OD : “Non, pratiquement... Il y a des mini-séquences qui ont disparues au montage, des trajets, des déplacements, une toute petite séquence où Jeanne recevait un appel téléphonique de sa mère à Jet Tours. Vraiment des choses comme ça. Puis, effectivement un ou deux extérieurs. Sinon, il n'y a pas de séquences musicales qui ont été coupées au montage. Après, il n'y a que des choses de rythme en fait. Ce qu’on a fait au montage, c’est-à-dire, entre le premier montage qui durait 1 h 50 mn et le film qui fait 1 h 35 mn maintenant, c’est soit des entrées ou fins de scènes, des scènes raccourcies par le milieu, il y a deux mini-coupes dans deux chansons, donc ça peut-être un jeu concours : “Dans quelle chanson il y a une coupe, et où est la coupe?” Mais sinon, en revoyant le film, il y en a une assez facile à trouver et l’autre à peu près indétectable...”


BA : “Le dimanche 5 avril 1998, Virginie Ledoyen a remporté le prix d’interprétation féminine au Festival du Film de Paris.
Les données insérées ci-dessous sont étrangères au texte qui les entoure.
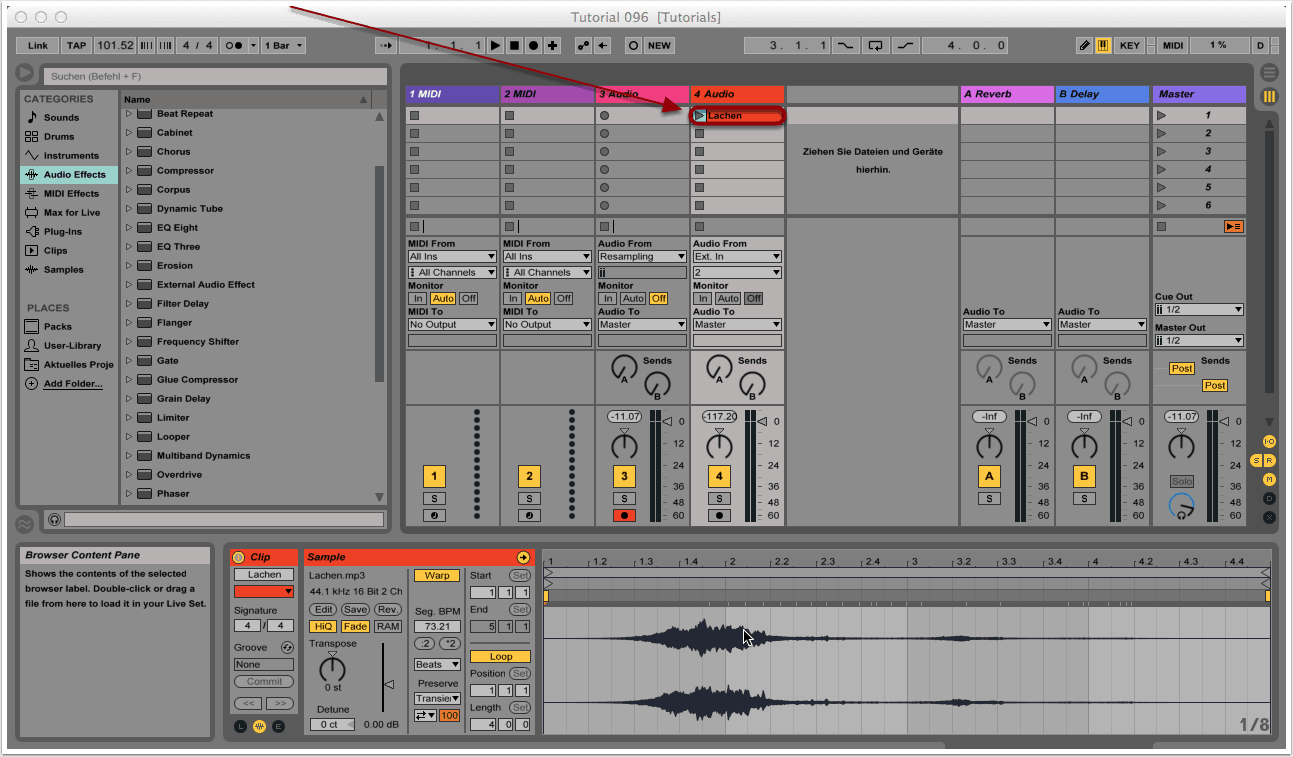
Task: Toggle the Warp button in Sample box
Action: tap(437, 575)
Qu'avez-vous ressenti à ce moment là?”

JM : “On était très fier.”

OD : “Oui, on était très fier, extrèmement content pour elle. Nous, on est très content, on trouve ça très mérité, et c’est vrai que d’une certaine façon, ça nous fait effectivement très plaisir que Virginie ait un prix pour ce film quoi. On espère que ça soit un moment un petit peu important pour elle, on lui souhaite plein de beaux films encore et voilà... et des rencontres. C’est vrai que nous, en tout cas, dans le travail, ça été une rencontre très formidable, je crois, partagée par elle comme par nous. C’est vrai que ça nous a fait super plaisir qu’elle soit récompensée.”
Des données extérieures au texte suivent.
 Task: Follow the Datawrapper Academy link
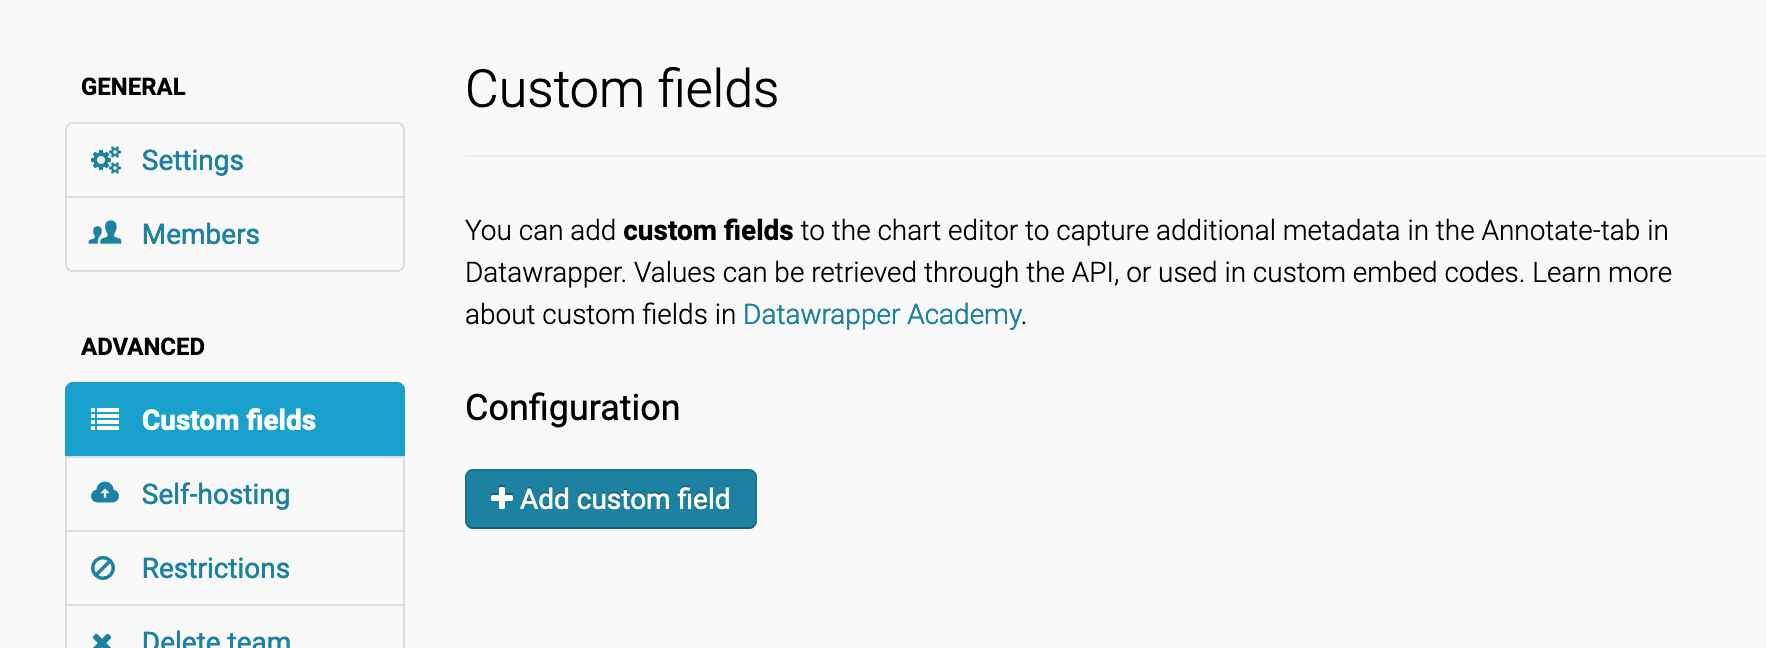point(882,315)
JM : “J’ajoute que ça fait plaisir parce que le fait qu’elle ne chante pas, ça nous faisait un peu peur, c’est-à-dire, on se dit : “Ah! bah les gens vont pas reconnaître son travail”. Alors, qu’en fait, comme on le disait tout à l’heure, travailler sur un play-back et la voix de quelqu’un d’autre et la porter, c’est un travail d’acteur qui est extrêmement difficile. Et que si la voix d’Elise colle si bien à Virginie, c’est parce que Virginie fait coller la voix et là il y a un travail d’acteur vraiment énorme. Le jury s’en ait rendu compte...”


BA : “Quels sont vos projets?”

OD : “On n'en est pas encore au stade de penser vraiment en terme de tournage, on a réfléchi, et Jacques a écrit un scénario à une époque où on n’était pas sûr d’arriver à faire JEANNE ET LE GARCON FORMIDABLE. On doutait vachement parce qu’on avait l’impression que c’était un projet un peu trop cher, on était presque sûr de le faire. On s’est dit : “Au cas où ce film là ne se passe pas, il faut qu’on est quelque chose pour rebondir. Mais en ce moment, nous partons vraiment sur un projet très simple. C’est un projet beaucoup plus modeste, projet que moi j’aime vraiment beaucoup. J’espère vraiment qu’on arrivera à le faire idéalement au printemps prochain, dans un an. Mais, c’est vrai qu’il n’est pas exactement tout à fait fini d’écrire, c’est-à-dire, qu’on est en train vraiment de lui donner une dernière petite couche. Puis, personne ne l’a lu. Il y a tout le travail de lecture, de rencontre, à faire dessus. Donc ça peut être avant un an...”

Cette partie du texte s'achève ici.